Two Irish MEPs may have to sit on the sidelines and not take their seats if the Brexit process is delayed.
Ireland is set to get more representation at the European Parliament after the UK leaves the European Union.
It has been recommended that Dublin would become a four seat constituency (an increase of one seat), the South would also gain one seat while Midlands-North-West would stay as a four-seater.
European Parliament elections are being held at the end of May across Europe.
But before elections can be held in Ireland, it is necessary to enact legislation to give effect to some process changes identified by the European Council and challenges that may arise due to Brexit.
The European Parliament Elections (Amendment) Bill has passed the second stage in the Dáil.
On Tuesday, the Government discussed how some of the more complex issues that are not already included in the bill should be dealt with.
An EU Council Decision from last June provides for the scenario in which the UK has not left the EU before the start of the 2019-2024 parliamentary term.
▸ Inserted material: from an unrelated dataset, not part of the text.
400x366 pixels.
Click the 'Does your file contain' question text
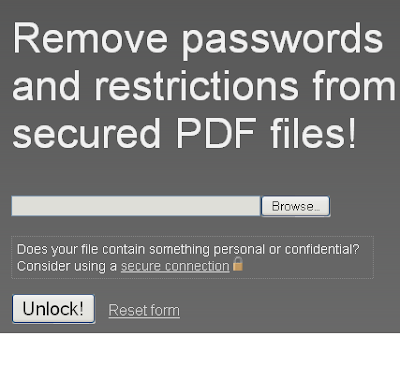point(81,249)

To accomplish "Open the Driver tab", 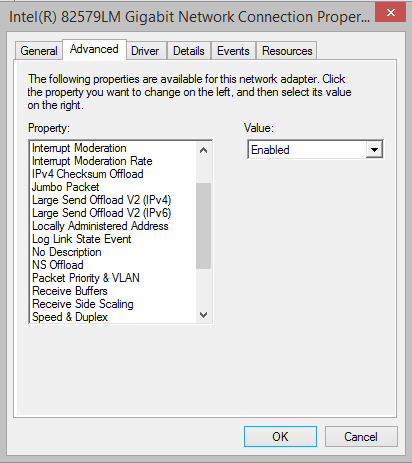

If this was to happen, the number of Irish MEPs taking up office will be the same as for the current parliament (i.e. 11), with the additional two seats to be taken up after the UK leaves the bloc.
To be prepared for all scenarios, the Government is to bring forward a number of amendments to the bill.
The amendments - to be brought by Housing Minister Eoghan Murphy - will propose that in the event that the UK has not left the EU by the start of the parliamentary term, the last candidate elected in the South constituency and the last candidate elected in the Dublin constituency will not take up their seats until the UK has left.
As these constituencies were allocated the two additional seats, it was deemed appropriate they would be identified as the seats not be taken up until the UK has left the EU.
When the United Kingdom withdraws from the EU, British citizens resident here will no longer have a right to vote at - or stand as candidates in - elections to the European Parliament.
But British citizens resident in Ireland will retain the right to vote at general elections and local elections.
British citizens resident in Ireland are not entitled to vote in a referendum or presidential elections, with no proposals to change this.